Долгий серьезный взгляд подчеркнул значимость этих слов.
* * *
В тот вечер отец был сам на себя не похож. Мы поужинали в городке, где было полным-полно мексиканских туристов, и он хмуро разглядывал людей, снующих по мощенной булыжниками улочке. Мне показалось, что отец заглядывается на женские попки. Он сказал, что неважно себя чувствует, и поужинал апельсинами и свежим чесноком с сыром.
– Ты грустишь из-за Сандры?
– Да нет… Просто пытаюсь не разболеться.
– А она будет в городе, когда мы вернемся?
– Не знаю.

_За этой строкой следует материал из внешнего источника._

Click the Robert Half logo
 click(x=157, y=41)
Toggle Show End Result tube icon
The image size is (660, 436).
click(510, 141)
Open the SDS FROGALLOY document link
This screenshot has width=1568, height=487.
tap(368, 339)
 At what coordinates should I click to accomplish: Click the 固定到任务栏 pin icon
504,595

Надеюсь, что да.
В номере мы включили вентилятор, купленный в местном хозяйственном магазинчике – грязном, сыром помещении с кучей пустующих полок. Он был частью надломленного мира – мира недостроенных зданий и недоделанных дорог. Мы сидели голышом на кроватях и попеременно ловили струи воздуха из вентилятора. Отец настроил гитару, которая изрядно поползла от жары, спел «Голубые глаза, плачущие под дождем» Вилли Нельсона и выключил свет.
* * *
На следующий день мы загрузились на паром и поплыли через море Кортеса. Я решил, что единственный плюс восемнадцатичасовой переправы – идущая от воды прохлада. Отец играл в покер с одним доктором из Скандинавии и его хорошенькой женой. На столе перед ним росли стопки банкнот в 1000 и 10 000 песо. Я подумал, уж не пытается ли он произвести впечатление на супругу доктора. У нее были очень светлые волосы и зеленоватого оттенка глаза – полная противоположность
Сандре.
На заходе солнца появились дельфины – они катались на волнах, расходящихся от
носа парома. Это зрелище загипнотизировало меня. Дельфины – вот лучшие в мире серферы!

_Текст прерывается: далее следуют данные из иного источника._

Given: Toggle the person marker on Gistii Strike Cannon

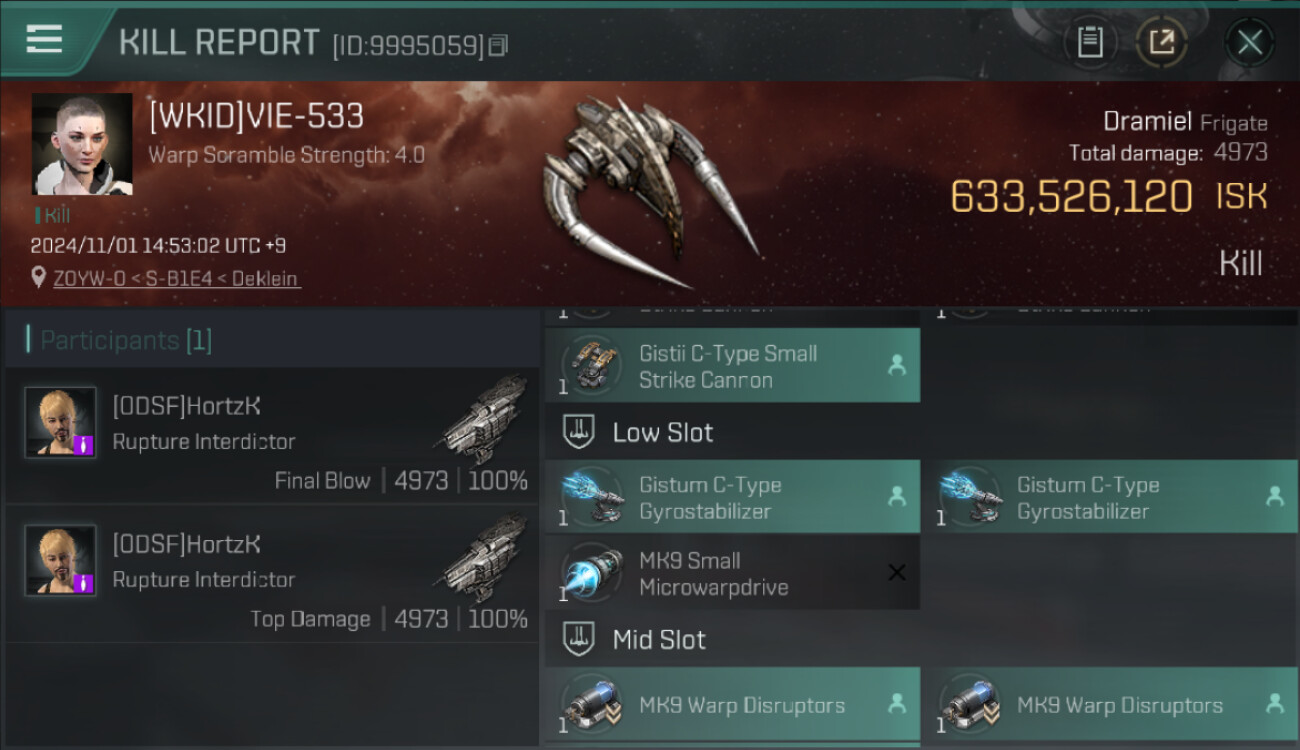Looking at the screenshot, I should (x=897, y=366).
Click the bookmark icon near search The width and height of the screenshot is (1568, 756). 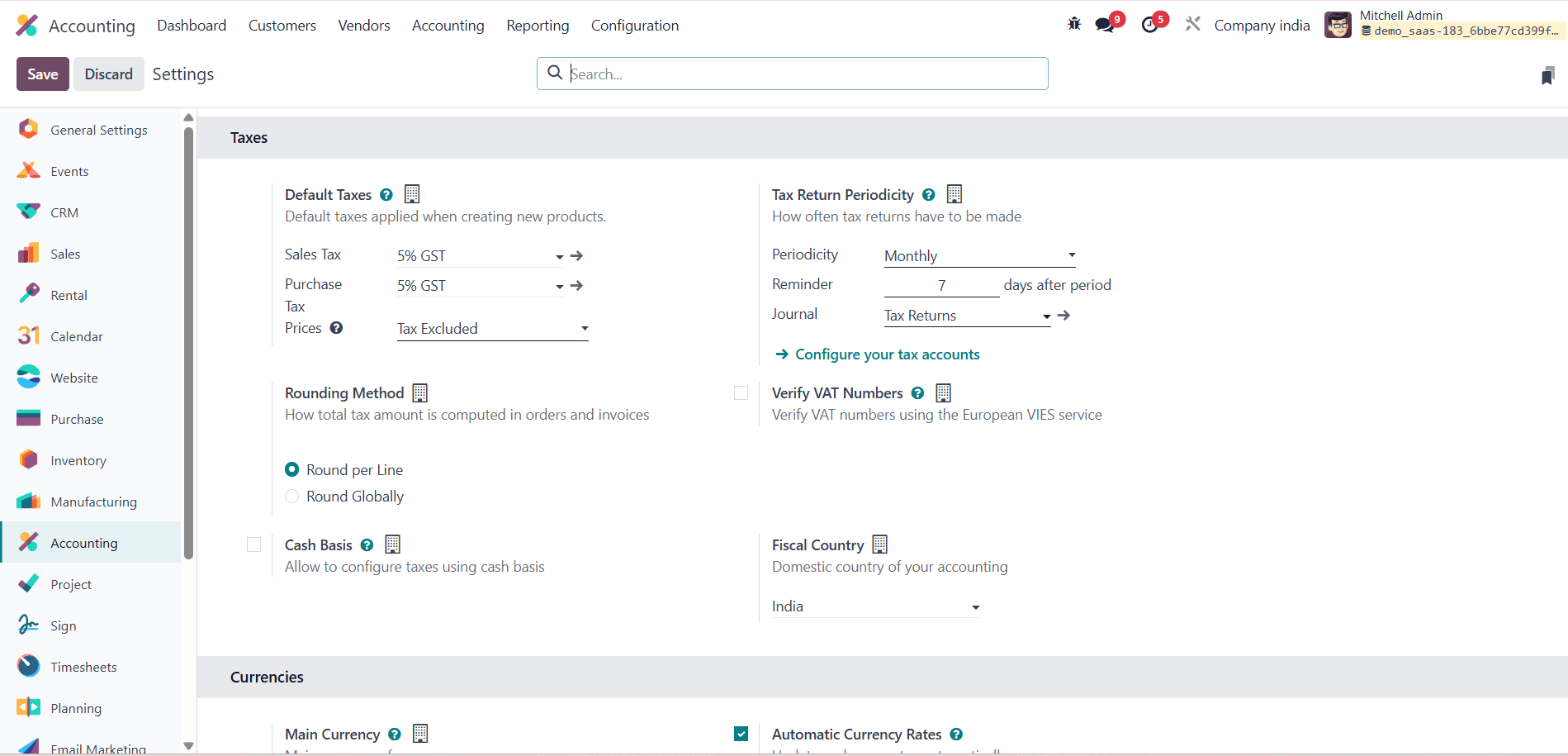click(x=1547, y=76)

Посреди ночи я внезапно проснулся. Отец сворачивался клубочком на своем конце скамьи, и его макушка оказалась рядом с моей. От него странно
пахло.
– Что это за запах? – поинтересовался я.
– Ну, последние дни мы с тобой изрядно потели, – ответил он.

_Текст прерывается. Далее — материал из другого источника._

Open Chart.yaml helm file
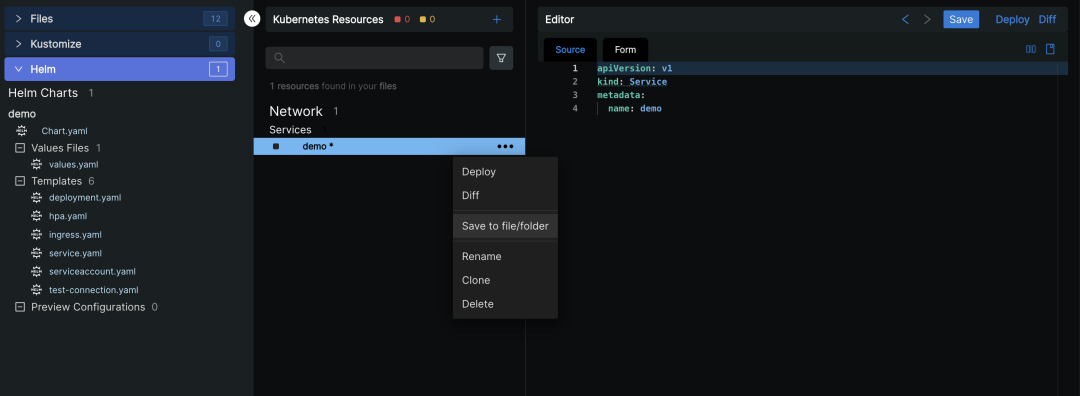Screen dimensions: 1080x396 (x=64, y=131)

– От тебя пахнет как от той женщины, – сказал я.
– Когда ты пошел спать, мы с ней немного потанцевали, – сообщил отец. – Видимо, я пахну ее духами.
– А где был муж?
– Он тоже танцевал.
«Ну да, конечно», – подумал я.
* * *
Наутро мы сошли на берег в Масатлане, где вместо полыни змеились густые заросли. Холмы были покрыты темно-зеленой растительностью, источавшей запах влажной земли. «Вот это настоящая Мексика», – подумал я.
Мы поехали по трассе на юг и остановились у первого же серф-спота. На пляже светловолосый серфер, явно американец, натирал воском свою доску.
– Посторожи машину, – бросил мне отец, подбежал к парню и заговорил с ним.
Вернулся он, сияя.
– Этот парень говорит, сегодня ожидаются отличные волны от прибрежного урагана. Давай через пару часиков остановимся и покатаемся на досках. Что скажешь?
– А волны будут большие?
– Все может быть… Но мы все-таки покатаемся на пойнт-брейках. Просто держись маленьких волн.
На том споте с пойнт-брейками, где мы катались в прошлый раз, вообще не было маленьких волн. Я напомнил об этом отцу.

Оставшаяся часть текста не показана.